(Stored items)
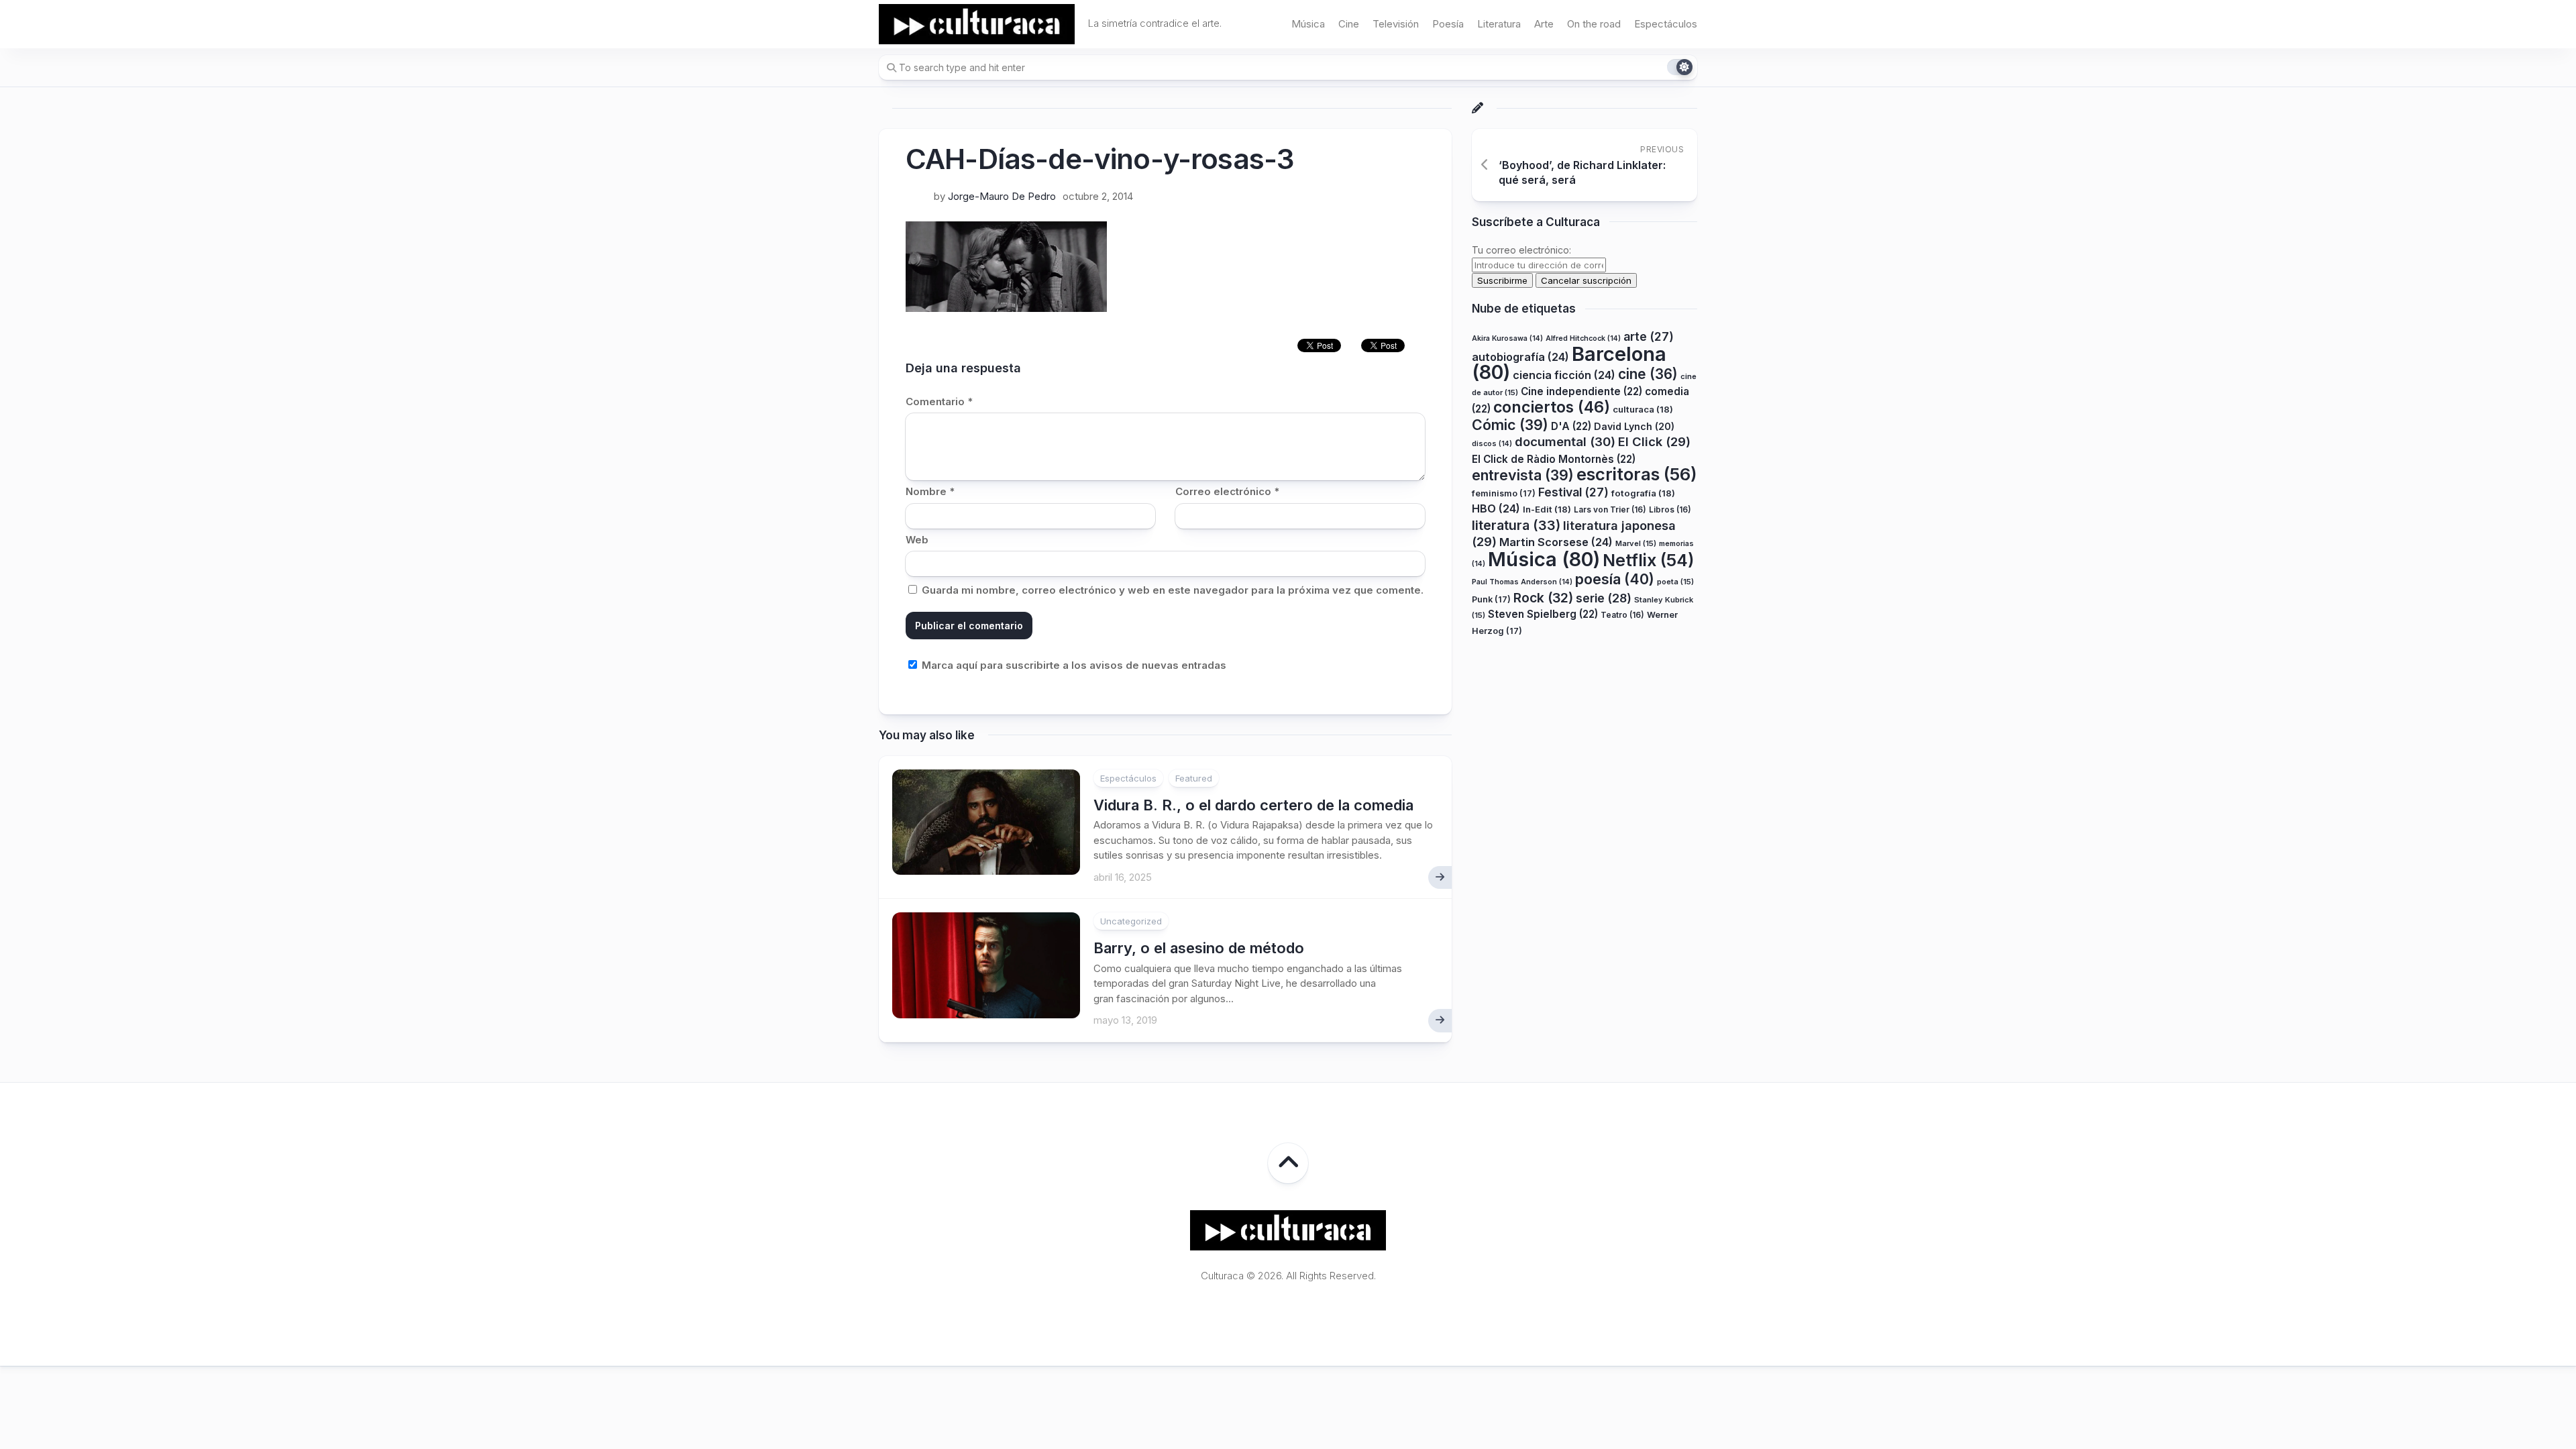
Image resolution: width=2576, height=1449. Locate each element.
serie (1603, 598)
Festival (1573, 492)
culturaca (1643, 409)
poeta (1675, 581)
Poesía (1448, 23)
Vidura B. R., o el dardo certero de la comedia (1253, 805)
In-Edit (1547, 509)
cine (1648, 374)
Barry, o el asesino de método (1198, 948)
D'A (1571, 426)
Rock (1543, 598)
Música (1308, 23)
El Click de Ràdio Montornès (1553, 459)
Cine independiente (1581, 391)
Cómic (1510, 424)
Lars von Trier (1610, 509)
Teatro (1622, 615)
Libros (1670, 509)
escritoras (1636, 474)
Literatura (1499, 23)
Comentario (939, 401)
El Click (1654, 441)
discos (1492, 443)
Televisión (1396, 23)
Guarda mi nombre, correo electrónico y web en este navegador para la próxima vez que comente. (1173, 590)
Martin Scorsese (1556, 542)
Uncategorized (1131, 921)
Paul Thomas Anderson (1522, 582)
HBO (1496, 508)
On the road (1594, 23)
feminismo (1504, 493)
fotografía (1643, 493)
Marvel (1635, 543)
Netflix (1648, 560)
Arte (1544, 23)
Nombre (930, 491)
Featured (1193, 778)
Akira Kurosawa (1507, 338)
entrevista (1523, 475)
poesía (1614, 579)
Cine (1348, 23)
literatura (1516, 525)
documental (1565, 441)
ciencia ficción (1564, 375)
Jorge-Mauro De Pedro (1002, 196)
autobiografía (1520, 357)
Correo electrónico (1227, 491)
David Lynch (1634, 426)
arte (1648, 336)
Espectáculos (1665, 23)
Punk (1491, 599)
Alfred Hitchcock (1583, 338)
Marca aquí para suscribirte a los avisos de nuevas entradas (1072, 665)
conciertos (1551, 407)
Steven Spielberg (1543, 614)
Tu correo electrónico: (1521, 250)
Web (917, 539)
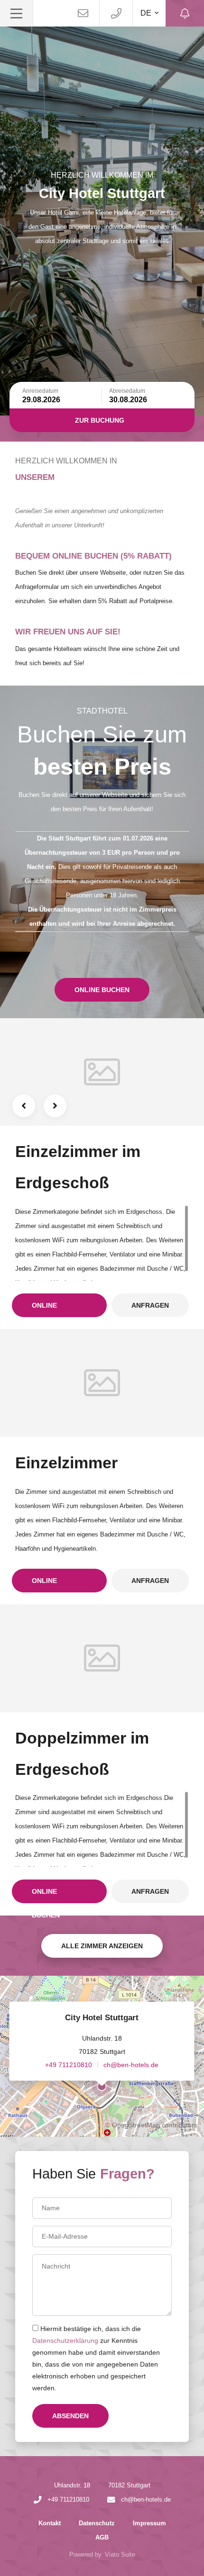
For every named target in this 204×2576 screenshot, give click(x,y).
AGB (102, 2537)
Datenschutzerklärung (65, 2340)
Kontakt (49, 2523)
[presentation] (23, 1105)
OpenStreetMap (136, 2125)
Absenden (70, 2416)
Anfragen (150, 1305)
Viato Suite (120, 2554)
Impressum (149, 2523)
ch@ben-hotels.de (130, 2065)
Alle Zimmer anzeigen (102, 1946)
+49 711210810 (68, 2065)
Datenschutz (97, 2523)
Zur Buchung (99, 420)
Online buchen (102, 990)
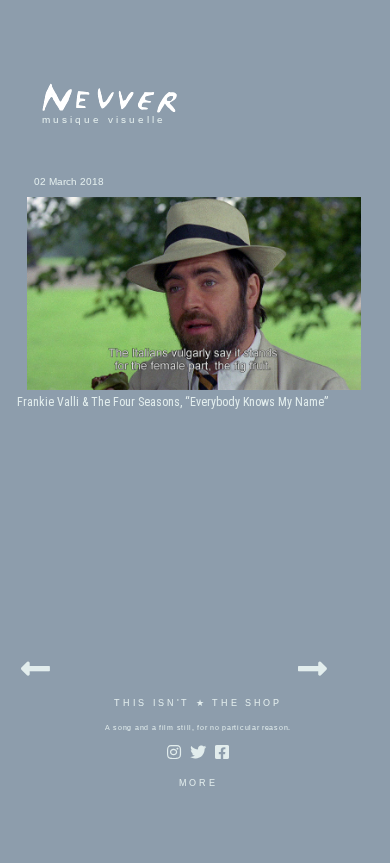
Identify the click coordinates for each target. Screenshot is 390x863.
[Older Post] (312, 665)
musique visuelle (104, 119)
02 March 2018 (69, 181)
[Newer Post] (35, 665)
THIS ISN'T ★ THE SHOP (198, 703)
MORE (198, 783)
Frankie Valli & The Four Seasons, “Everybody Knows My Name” (172, 402)
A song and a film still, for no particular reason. (198, 727)
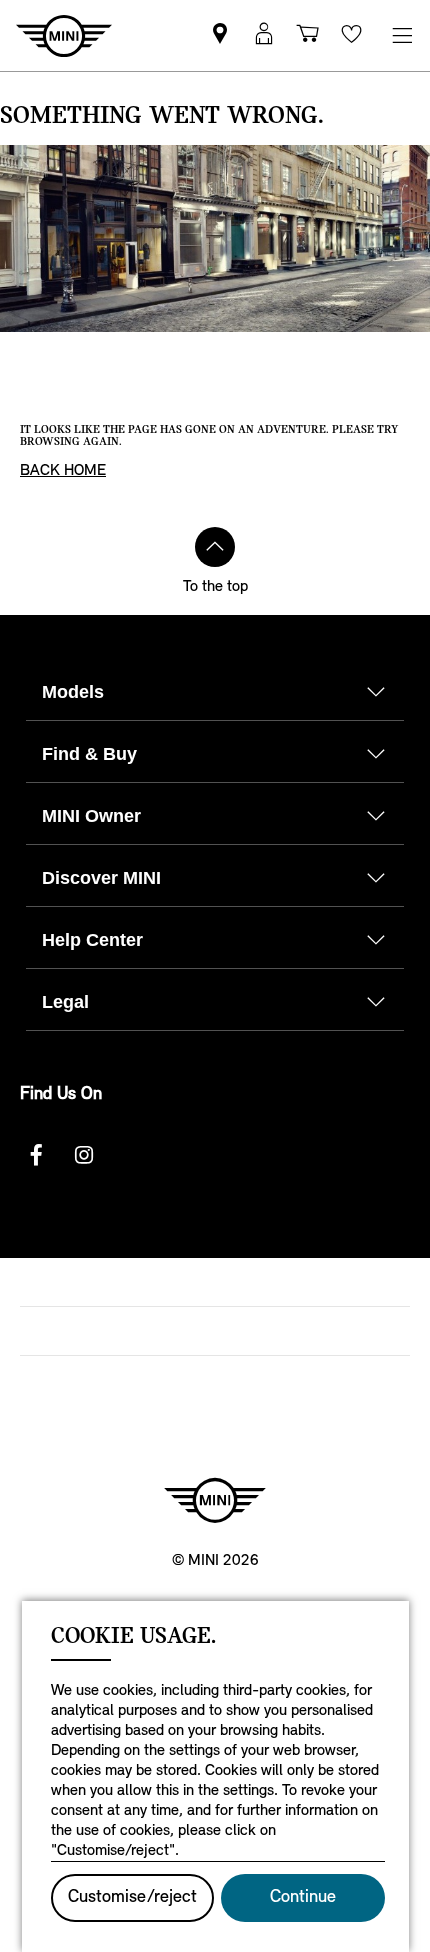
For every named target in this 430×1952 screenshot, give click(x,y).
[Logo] (215, 1500)
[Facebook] (36, 1155)
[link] (220, 35)
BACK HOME (63, 471)
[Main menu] (402, 35)
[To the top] (215, 547)
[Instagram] (84, 1155)
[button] (264, 35)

◆ Exercise details
Copy word for word the lines of the records above from the one with "Marca aquí para" up to and including the one with "Datenschutzerklärung (65, 2340)". Skip the pictures.

◆ Answer
Marca aquí para suscribirte a los avisos de nuevas entradas (1072, 665)
conciertos (1551, 407)
Steven Spielberg (1543, 614)
Tu correo electrónico: (1521, 250)
Web (917, 539)
For every named target in this 204×2576 screenshot, give click(x,y).
AGB (102, 2537)
Datenschutzerklärung (65, 2340)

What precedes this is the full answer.